For more information, please contact Sashi Goteti, MD at sashi.goteti@hsc.utah.edu.
Washington State Action Plan
An initial historical overview of the state of sickle cell disease in Washington State was initially derived from a combination of database review, the Seattle Metropolitan Sickle Cell Task Force (MSSCTF), discussions with a limited number of patient families, medical team members and population surveys. This plan has evolved with the onset of the pandemic, and more recently, with significant growth of the Odessa Brown / Seattle Children’s sickle cell program, and leadership changes.
While medically Washington State is unique in virtually every pediatric patient being followed by a hematologist. In contrast, while there is a single adult sickle cell program, it is not clear what, if any, expert care the majority of adults in the state receive.
Several key areas of focus were identified including:
- having a limited number of adult and pediatric programs with sickle cell expertise localized geographically to a tightly defined area combined with a relatively small sickle cell population which is increasingly spread out;
- the increasing geographic “redistribution” of patients away from these limited areas of expertise due to gentrification, economics, and transportation barriers impacting community support as well as medical care;
- families facing increasing socioeconomic barriers, thus it is harder to focus on chronic disease when struggling to obtain basic needs;
- no organized support for transition;
- limited access to pain specialists in a State with strict opiate guidelines;
- limited number of community-based sickle cell organizations;
- limited newborn screening follow up resources resulting in very few newborns diagnosed with sickle cell trait having documentation of receiving genetic counseling.
Previously, a four-question survey was distributed to a broad range of stakeholders in the state.

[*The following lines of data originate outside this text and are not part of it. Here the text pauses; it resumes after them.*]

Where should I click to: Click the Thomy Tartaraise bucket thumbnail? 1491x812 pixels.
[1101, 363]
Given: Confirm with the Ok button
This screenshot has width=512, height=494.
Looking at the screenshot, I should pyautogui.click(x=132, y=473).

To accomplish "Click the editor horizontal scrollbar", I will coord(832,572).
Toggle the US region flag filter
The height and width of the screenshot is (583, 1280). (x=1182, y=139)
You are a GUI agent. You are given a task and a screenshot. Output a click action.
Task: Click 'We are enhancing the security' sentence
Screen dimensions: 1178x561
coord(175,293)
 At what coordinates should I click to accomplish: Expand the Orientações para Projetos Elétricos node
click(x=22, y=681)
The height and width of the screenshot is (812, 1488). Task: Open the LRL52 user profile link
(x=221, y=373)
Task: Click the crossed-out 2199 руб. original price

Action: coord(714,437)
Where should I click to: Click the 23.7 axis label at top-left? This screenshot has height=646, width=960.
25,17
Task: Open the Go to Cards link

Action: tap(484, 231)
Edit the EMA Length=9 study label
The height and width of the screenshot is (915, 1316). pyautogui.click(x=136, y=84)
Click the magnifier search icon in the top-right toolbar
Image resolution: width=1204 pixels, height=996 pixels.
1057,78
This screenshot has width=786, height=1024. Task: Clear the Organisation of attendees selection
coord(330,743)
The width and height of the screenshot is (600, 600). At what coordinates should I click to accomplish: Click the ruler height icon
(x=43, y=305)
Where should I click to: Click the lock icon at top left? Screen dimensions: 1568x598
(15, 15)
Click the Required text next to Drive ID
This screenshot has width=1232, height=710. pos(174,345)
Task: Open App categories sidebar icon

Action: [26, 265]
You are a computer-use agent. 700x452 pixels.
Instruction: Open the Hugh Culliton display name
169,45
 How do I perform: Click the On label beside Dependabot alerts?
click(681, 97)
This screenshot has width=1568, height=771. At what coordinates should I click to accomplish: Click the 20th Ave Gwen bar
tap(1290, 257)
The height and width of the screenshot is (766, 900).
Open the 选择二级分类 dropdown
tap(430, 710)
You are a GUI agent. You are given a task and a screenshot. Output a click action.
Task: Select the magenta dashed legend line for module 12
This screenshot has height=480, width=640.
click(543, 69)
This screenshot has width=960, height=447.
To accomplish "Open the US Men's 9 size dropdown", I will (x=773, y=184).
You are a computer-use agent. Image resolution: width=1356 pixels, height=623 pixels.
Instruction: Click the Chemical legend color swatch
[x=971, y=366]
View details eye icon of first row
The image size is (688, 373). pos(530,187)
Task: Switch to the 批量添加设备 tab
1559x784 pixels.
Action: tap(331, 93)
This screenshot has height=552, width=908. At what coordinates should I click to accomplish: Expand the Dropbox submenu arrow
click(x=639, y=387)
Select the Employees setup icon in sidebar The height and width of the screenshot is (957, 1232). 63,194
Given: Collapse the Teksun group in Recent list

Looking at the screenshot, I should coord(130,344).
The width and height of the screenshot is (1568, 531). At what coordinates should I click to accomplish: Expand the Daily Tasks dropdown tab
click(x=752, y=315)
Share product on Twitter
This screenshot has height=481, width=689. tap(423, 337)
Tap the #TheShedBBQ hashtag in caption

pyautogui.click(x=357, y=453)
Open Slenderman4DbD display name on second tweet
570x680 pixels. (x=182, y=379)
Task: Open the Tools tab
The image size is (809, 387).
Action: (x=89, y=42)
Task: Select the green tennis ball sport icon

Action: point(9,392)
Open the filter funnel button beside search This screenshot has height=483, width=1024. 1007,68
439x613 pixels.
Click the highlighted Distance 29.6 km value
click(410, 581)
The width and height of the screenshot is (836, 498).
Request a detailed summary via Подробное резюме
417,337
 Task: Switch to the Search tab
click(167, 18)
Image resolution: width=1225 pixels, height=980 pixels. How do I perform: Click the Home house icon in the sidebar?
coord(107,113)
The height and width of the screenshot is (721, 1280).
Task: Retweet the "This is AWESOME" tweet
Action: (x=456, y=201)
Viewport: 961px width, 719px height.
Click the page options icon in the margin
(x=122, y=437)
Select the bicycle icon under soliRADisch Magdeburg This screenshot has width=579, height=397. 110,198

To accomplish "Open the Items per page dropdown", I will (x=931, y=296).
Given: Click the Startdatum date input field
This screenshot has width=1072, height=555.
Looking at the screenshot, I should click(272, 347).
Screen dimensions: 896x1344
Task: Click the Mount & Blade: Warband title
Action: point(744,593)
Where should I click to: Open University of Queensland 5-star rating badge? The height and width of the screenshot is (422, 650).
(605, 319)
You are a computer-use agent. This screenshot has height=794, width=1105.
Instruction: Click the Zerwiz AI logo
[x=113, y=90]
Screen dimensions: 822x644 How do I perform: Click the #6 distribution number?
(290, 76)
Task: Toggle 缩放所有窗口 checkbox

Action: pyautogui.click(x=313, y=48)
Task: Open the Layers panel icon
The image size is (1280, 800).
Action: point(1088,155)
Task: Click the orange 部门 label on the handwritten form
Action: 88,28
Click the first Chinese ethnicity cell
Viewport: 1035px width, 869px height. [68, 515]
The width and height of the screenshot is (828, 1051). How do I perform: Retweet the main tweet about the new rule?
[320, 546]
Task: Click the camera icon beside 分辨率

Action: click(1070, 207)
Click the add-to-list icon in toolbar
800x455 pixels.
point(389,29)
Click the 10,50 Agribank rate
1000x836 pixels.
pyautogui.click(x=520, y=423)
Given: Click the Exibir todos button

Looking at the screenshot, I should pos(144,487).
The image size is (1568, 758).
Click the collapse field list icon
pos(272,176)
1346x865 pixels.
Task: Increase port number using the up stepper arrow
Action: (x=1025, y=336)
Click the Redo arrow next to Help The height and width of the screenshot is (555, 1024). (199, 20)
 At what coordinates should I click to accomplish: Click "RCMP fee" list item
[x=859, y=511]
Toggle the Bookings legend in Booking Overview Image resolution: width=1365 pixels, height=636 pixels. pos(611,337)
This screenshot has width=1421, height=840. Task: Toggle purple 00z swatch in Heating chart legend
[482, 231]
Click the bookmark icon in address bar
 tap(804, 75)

Respondents were asked to share areas they felt were important to address, as well as areas they were willing to work on. There was a response rate of 12% that represented a broad base of types of stakeholders.
Themes extracted from the surveys regarding areas to focus on included:
- clinical management options of pain,
- improved access and quality of pain management,
- exercise and OT/PT,
- barriers to care and adherence,
- management of chronic illness,
- support for caregivers,
- promoting equity, education and awareness of sickle cell trait and disease in providers, families and community.
Independent of this, in meetings with the Seattle Metropolitan Sickle Cell Task Force improving transition and education of both families and medical teams were identified as goals.
Addressing the geographic, transportation and time barriers with telemedicine. Telemedicine appointments are offered and re so popular at times they need to be limited as patients have not been seen in person.
- Though not initially identified as a goal a meeting of community members, pediatric and adult providers identified transition as a priority, and the MSSCTF is having regular sessions, some of which are in conjunction with medical providers. We are working on setting up regular meetings between the Task Force, OBCC and the University of Washington Adult sickle cell program so as not to lose momentum.The Task Force and OBCC have come up with a tentative schedule for community education events for the next year. The OBCC team continues to offer education events to any group that is interested.
- The OBCC program has experienced dramatically increased support and staffing, but is also going through multiple leadership changes. While there has been increased interaction and collaboration with community, their priorities for program growth and improvement in community work, as well as clinic and hospital-based care remain to be determined.